Congratulations, Target Corporation (NYSE:TGT) shareholders! Your company just gave you a 19% raise.
More specifically, the company’s board of directors last week declared a quarterly dividend of $0.43 per share of Target Corporation (NYSE:TGT) stock, representing a 19.4% increase from the previous quarterly dividend of $0.36. In addition, the folks at Target were happy to point out that this quarter’s payout will mark the company’s 184th consecutive dividend since it went public in October 1967. What’s more, this is the 42nd time during those 46 years that Target stock has raised its dividend for patient investors.
But with the stock up 18% year to date and trading just 4% below its 52-week high, is it still worth buying today?
To be sure, while Target Corporation (NYSE:TGT)’s past share price appreciation and dividend history make it look like the poster child for stability, just a few weeks ago I outlined three big risks facing Target stock today.
The largest of those risks, however, lies in the fact that Target Corporation (NYSE:TGT) not only must compete with deep-pocketed brick-and-mortar rivals like Wal-Mart Stores, Inc. (NYSE:WMT) and its army of nearly 11,000 retail stores around the world, but is also facing incredible competition from online-only retail behemoths like Amazon.com, Inc. (NASDAQ:AMZN).
Most notably, though, as a result of Amazon’s troublesome “showrooming” effect (when customers use Target Corporation (NYSE:TGT)’s physical locations to check out products in person, only to buy online at a cheaper price), Target has found it increasingly difficult to maintain respectable same-store sales numbers.
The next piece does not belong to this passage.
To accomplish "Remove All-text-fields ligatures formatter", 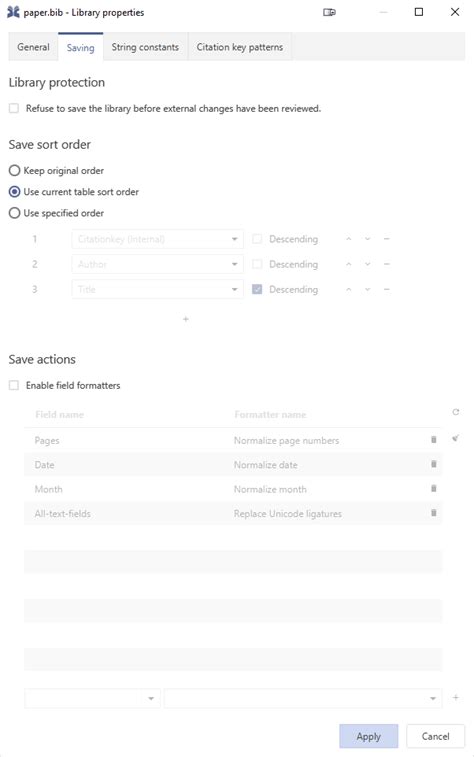I will point(433,513).

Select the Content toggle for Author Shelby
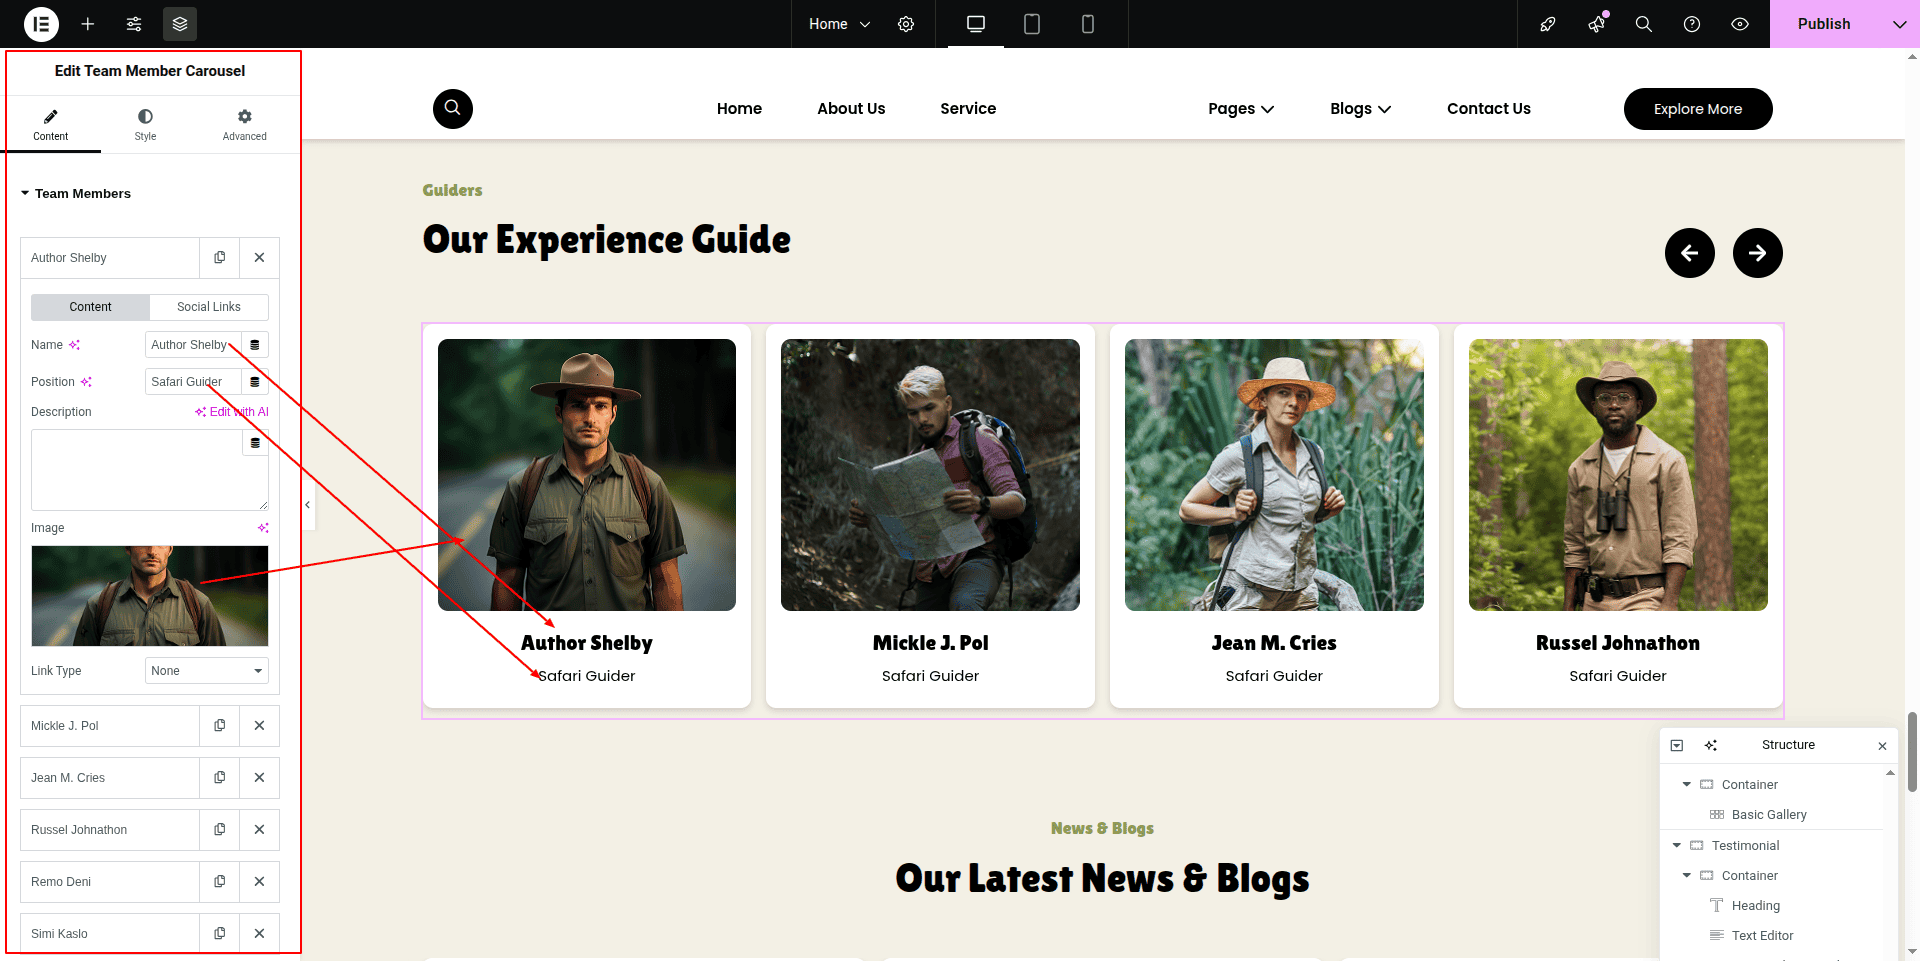point(90,307)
Sure enough, during Target’s most recent quarter, same-store sales actually fell 0.6% from the same period last year as U.S. revenue rose a meager 0.5%, in part fueling a 26% year-over-year decline in its GAAP earnings per share to $0.77.
Then again, when we consider that Wal-Mart Stores, Inc. (NYSE:WMT) fared even worse with its own 1.2% decline along with an equally unimpressive 1% revenue increase over last year, it would appear that Target’s strategy of courting dozens of brand-name designers to create exclusive Target merchandise has taken at least some of the sting away. Meanwhile, Amazon.com, Inc. (NASDAQ:AMZN) kept plugging along seemingly unaffected and boosting year-over-year revenue by an incredible 22% last quarter.
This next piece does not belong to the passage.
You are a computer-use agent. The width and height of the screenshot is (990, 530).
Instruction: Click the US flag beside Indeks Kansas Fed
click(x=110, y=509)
Additionally — and understandably — for Target, its GAAP earnings were also diluted last quarter by a whopping $0.24 per share as a direct consequence of Target’s Canadian segment.
Remember that last quarter did officially mark the beginning of Target’s much-anticipated expansion into Canada, where it hopes to complete around 124 new locations by the end of next year. Curiously enough, while each and every one of Target’s stores were located in the U.S. at the end of 2012, Target’s dividend press release last week indicated the company “serves guests at 1,832 stores — 1,784 in the United States and 48 in Canada.”
As it stands, Target management previously told investors that they expect to ultimately be able to profitably run more than 200 stores in the country en route to their ambitious goal of increasing overall revenue to $100 billion or more with annual earnings of at least $8 per share by 2017.
On the domestic front, Target also opened another 23 stores in the U.S. last year, continued to remodel existing locations, and introduced its new City Target concept stores to take advantage of untapped potential in dense urban areas like Los Angeles, Chicago, and San Francisco — the strong performance of which has left management encouraged and investors wanting more.
In addition, Target finally closed its deal with TD Bank last quarter, which was originally announced in October and allows TD Bank to take over Target’s credit card operations while maintaining a seven-year profit-sharing agreement between the two companies.
Unsurprisingly, Target has so far used proceeds and profits from the sale responsibly, first immediately repaying $1.5 billion in funding that was previously backed by the receivables of the portfolio. Then, Target launched debt tender offers to repurchase another $1 billion in “high coupon debt,” which itself resulted in a one-time loss of $0.41 per share.